Top of TEXT SEGMENT
RIMPAC 2026, the 30th edition of the Rim of the Pacific exercise, commenced on 24 June 2026 in the Hawaiian Islands and will run until 31 July 2026. The series is hosted from Pearl Harbor and involves multinational surface, subsurface and air assets.
Participation and Scale
- Participating nations: 30 countries.
- Major assets: ~40 surface ships, 5 submarines, >140 aircraft, 15 national land forces.
- Personnel: Approximately 25,000–30,000 military personnel.
- Unmanned systems: 30–35 experiments planned involving unmanned maritime and aerial platforms.
Operational Events
- Warfare drills: Anti-submarine warfare, air defence, missile exercises, live-fire events.
- Amphibious & land ops: Multinational amphibious assaults and land-force integration.
- Maritime security: Counter-piracy, mine countermeasures, explosive ordnance disposal.
Bottom of TEXT SEGMENT
TASK 1:
Using the RIMPAC 2026 overview, answer each of these:
(a) On what date did the exercise commence?
(b) How many submarines are listed among the major assets?
(c) From where is the series hosted?
TASK 2:
Reproduce the stretch of the RIMPAC 2026 overview from "RIMPAC 2026, the" through "and air assets.".
TASK 3:
Resume the RIMPAC 2026 overview after its final line, matching its format.
The material that comes after this point stands apart from the RIMPAC 2026 overview.
Top of DATA
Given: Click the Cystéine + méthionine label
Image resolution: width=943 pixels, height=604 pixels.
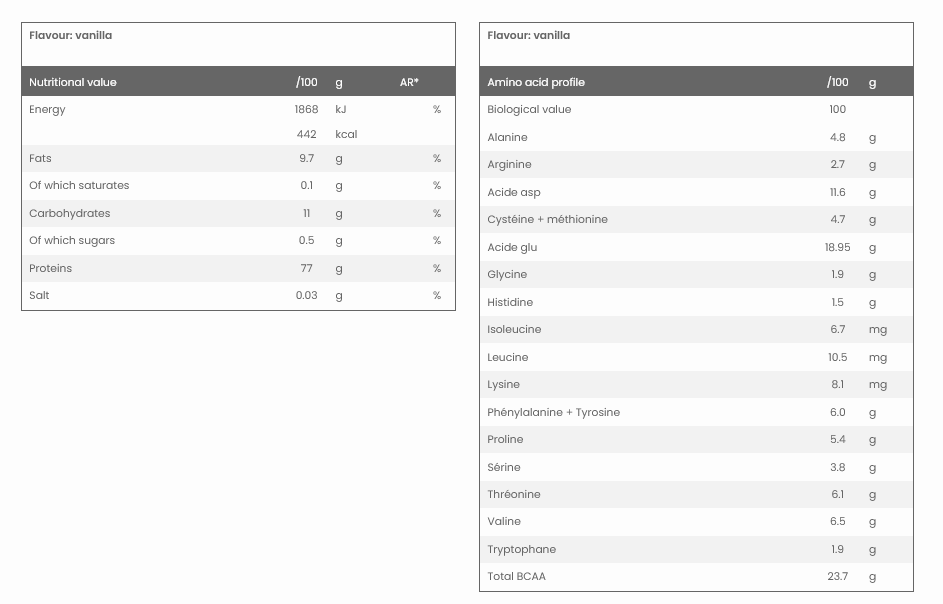Looking at the screenshot, I should [547, 219].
Bottom of DATA
WRITTEN ANSWER 1:
(a) 24 June 2026
(b) 5
(c) Pearl Harbor

WRITTEN ANSWER 2:
RIMPAC 2026, the 30th edition of the Rim of the Pacific exercise, commenced on 24 June 2026 in the Hawaiian Islands and will run until 31 July 2026. The series is hosted from Pearl Harbor and involves multinational surface, subsurface and air assets.

WRITTEN ANSWER 3:
- Humanitarian response: Humanitarian assistance and disaster-relief training.
Notable National Contributions & Leadership
- Commanding officer: Vice Adm. Jeff Jablon as Combined Task Forces Commander.
- Multinational naval command: Republic of Korea admiral commanding the combined naval component for the first time.
- ROK contributions: Aegis destroyer ROKS Jeongjo the Great (DDG 995), a submarine, frigate, amphibious ship, and patrol aircraft.
- Australia: HMAS Sydney, ADV Guidance, RAAF P‑8A and E‑7A; testing subsea/seabed warfare with AUKUS Pillar II partners.
- Absent European vessels: Germany and France did not send ships to RIMPAC 2026.
- Public outreach: Open Ship Day conducted at Joint Base Pearl Harbor‑Hickam on 27 June 2026.
IASPOINT Booster Facts
- Inception: RIMPAC first held in 1971; normally a biennial multinational maritime exercise.
- Host: Organised and hosted by the U.S. Pacific Fleet from Pearl Harbor, Hawaii.
- Purpose: Interoperability and combined maritime operations among Pacific and partner navies.